Edinburgh’s literary prowess runs deep. Home to Sir Walter Scott, Robert Louis Stevenson, JM Barrie and JK Rowling, there’s no shortage of literature that has come from the minds of this UNESCO City of Literature. Edinburgh has not only provided the home to these literary minds, but has also set the setting for many works of Scottish literature.

And three of the writers featured have Zimbabwe links: Alexander McCall Smith was born and educated in Bulawayo in 1948, before moving to Scotland aged 17 to attend university; Tendai Huchu is Zimbabwean, but is now based in Edinburgh; and Muriel Spark lived for several years in Bulawayo before and during the Second World War.
amaBooks  published Tendai Huchu's novel featured here - The Maestro, The Magistrate and The Mathematician - as well as Shane Strachan's Nevertheless: Sparkian Tales in Bulawayo, which is a series of short fictions about Spark's and his own time in Bulawayo.

These 9 books set in Edinburgh explore a range of different literary works that have been set in Scotland’s capital city. From classic historical novels by Sir Walter Scott to modern literary stories by Irvine Welsh this list covers titles that tell the stories of the city itself.

1. 44 Scotland Street by Alexander McCall Smith




Welcome to 44 Scotland Street, home to some of Edinburgh’s most colourful, yet ordinary, characters. There’s Pat, a 21-year-old who has recently moved into a flat with Bruce, an athletic young man with a keen awareness of his own appearance. Their neighbour, Domenica, is an eccentric and insightful widow. In the flat below are Irene and her appealing son Bertie, who is the victim of his mother’s desire for him to learn the saxophone and Italian – all at the tender age of five.

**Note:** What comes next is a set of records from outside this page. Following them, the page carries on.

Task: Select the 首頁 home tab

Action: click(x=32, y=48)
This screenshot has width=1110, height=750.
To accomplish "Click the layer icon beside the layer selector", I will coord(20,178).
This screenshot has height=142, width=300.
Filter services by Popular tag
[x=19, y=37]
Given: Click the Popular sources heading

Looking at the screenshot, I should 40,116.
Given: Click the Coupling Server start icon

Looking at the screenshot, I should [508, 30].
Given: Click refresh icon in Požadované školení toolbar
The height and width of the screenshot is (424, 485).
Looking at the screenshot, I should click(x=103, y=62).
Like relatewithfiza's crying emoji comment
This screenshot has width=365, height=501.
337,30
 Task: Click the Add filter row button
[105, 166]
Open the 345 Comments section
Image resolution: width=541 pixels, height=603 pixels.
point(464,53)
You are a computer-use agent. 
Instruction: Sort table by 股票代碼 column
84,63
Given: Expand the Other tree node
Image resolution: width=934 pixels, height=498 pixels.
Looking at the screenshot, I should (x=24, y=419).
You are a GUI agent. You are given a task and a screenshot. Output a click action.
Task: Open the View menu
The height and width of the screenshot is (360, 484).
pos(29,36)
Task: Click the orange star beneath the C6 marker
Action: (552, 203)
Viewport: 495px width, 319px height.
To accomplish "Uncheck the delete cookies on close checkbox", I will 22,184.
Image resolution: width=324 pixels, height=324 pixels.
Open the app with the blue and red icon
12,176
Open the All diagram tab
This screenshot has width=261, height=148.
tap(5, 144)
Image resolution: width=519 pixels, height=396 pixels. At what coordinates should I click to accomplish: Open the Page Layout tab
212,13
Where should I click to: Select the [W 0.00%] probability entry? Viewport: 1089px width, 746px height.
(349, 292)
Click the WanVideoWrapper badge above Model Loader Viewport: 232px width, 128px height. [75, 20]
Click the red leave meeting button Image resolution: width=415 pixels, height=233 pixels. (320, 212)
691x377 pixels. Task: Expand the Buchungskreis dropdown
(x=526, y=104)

These witty and very real portrait of Edinburgh society brings out love triangles, a lost painting, intriguing new friends, and an encounter with a famous Scottish crime writer. It feels like you’re reading through a sitcom and you’ll leave the pages of the novel with a soft spot for each of the characters.

2. The Fanatic by James Robertson



Andrew Carlin takes his job as a ghost very serious. Part of one of Edinburgh’s famous ghost walks, Carlin is paid to play the ghost of Covenanter Major Thomas Weir, who has been executed on charges of witchcraft, in 1670. Carlin dives deep into the history of his ghost and the period that he lived in, becoming entangled in deadly events of the past.

The Fanatic switches back and forth between the 1990s of Carlin’s time and the events he becomes so obsessed with in the late 17th century. This book set in Edinburgh marks an engaging and enlightening historical read on a crucial time in Edinburgh’s (and Scotland’s) history. 

3. The Prime of Miss Jean Brodie by Muriel Spark




Miss Jean Brodie, a teacher at an elite Edinburgh girl’s school is in her prime, make no mistake about it. Through her prime she uses unorthodox teaching methods to mould the minds of young girls in 1930s in this book set in Edinburgh. Her prized pupils become known as the Brodie Set and through the eyes of these six girls we learn about the downfall of Miss Brodie.

The Prime of Miss Jean Brodie is a short, but powerful novel that switches back and forth between past and future to unfurl the complex events and personalities involved in the story.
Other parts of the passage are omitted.